The management of set-aside land as brood-rearing habitats for gamebirds.
Abstract
The U.K's five-year set-aside scheme began in 1988 and was designed to move land out of cereal production into various non-crop uses to reduce cereal surplus production within the European Community. However, the grey partridge (Perdix perdix), a bird of open arable landscapes, is often found in cereals throughout the year, especially preferring the habitat offered by these crops for rearing their young. Populations of P. perdix were once a common sight on farmland but one measure of their abundance, their spring breeding densIty, has declined from 25 pairs km2 in the early 1950s to less than five pairs by the mid 1980s (Potts 1986). The major reason for this decline has been a reduction in the rates of chick survival. To ensure high levels of chick survival young chicks need a high-protein diet, particularly during the first few weeks after hatching. A high density of invertebrates from cereal crops, especially where there is an associated weed flora, supplies this need (Potts 1986; Green 1984).
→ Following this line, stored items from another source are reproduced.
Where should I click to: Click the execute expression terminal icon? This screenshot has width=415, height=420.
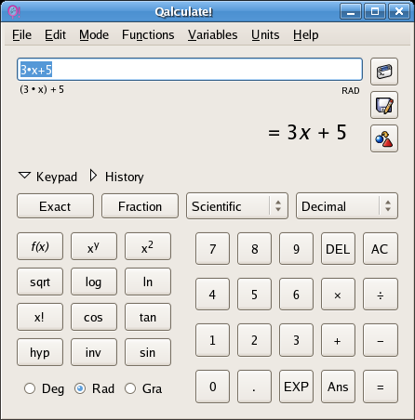coord(384,72)
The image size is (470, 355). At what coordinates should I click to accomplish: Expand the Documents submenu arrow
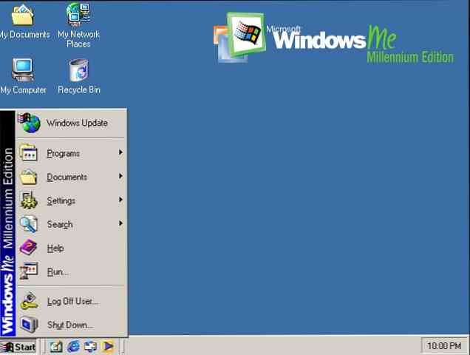[x=120, y=177]
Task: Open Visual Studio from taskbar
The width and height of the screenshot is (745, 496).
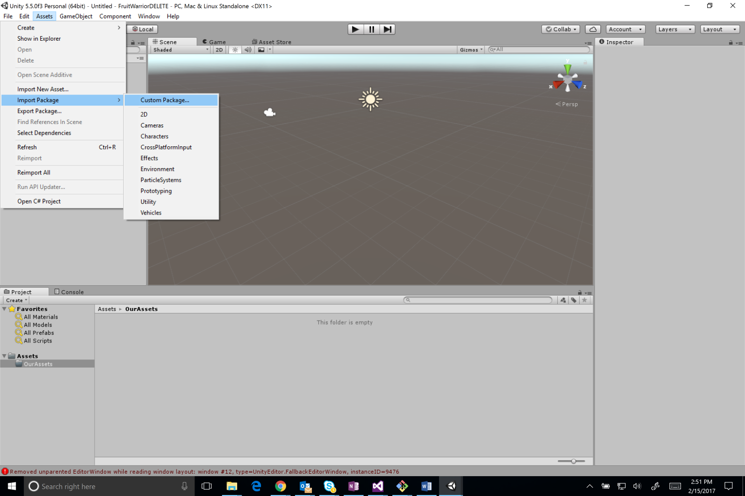Action: click(378, 486)
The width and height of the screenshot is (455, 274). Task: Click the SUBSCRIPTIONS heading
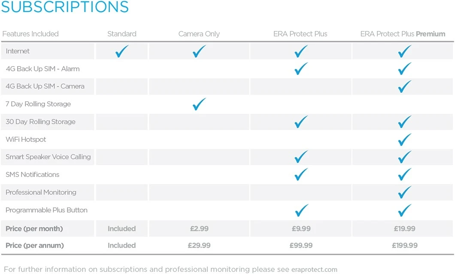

Most invertebrates will be eaten, but four insect groups are particularly important: plant bugs (Heteroptera, especially Miridae), leaf hoppers (Homoptera: Auchenorrhyncha), sawf1y larvae (Hymenoptera, Symphyta: Tenthredinidae) and Coleoptera (especially Carabidae, Curculionidae and Chrysomelidae) (Sotherton & Moreby 1992). These four groups form the compiled guild of preferred 'chick food items'. The change from land growing cereals, an ecosystem known under certain circumstances to be able to supply a plentiful amount of food for young gamebird chicks and many other farmland birds, into arable fallow or set-aside which is of unknown potential to provide suitable brood-rearing habitat resulted in the motivation for this study. It was intended that the study would look at changes in the flora and fauna of fields in their first fallow year following harvest through to their fifth year of naturally regenerating vegetation and compare these fields to winter wheat, the main crop they replaced. However, due to changes in the Five-year Set-aside Scheme and the widespread introduction of the Rotational Set-aside Scheme in 1993, it was only possible to follow fields for three years. This paper presents the results on invertebrate densities and discusses the implications for gamebird chick survival.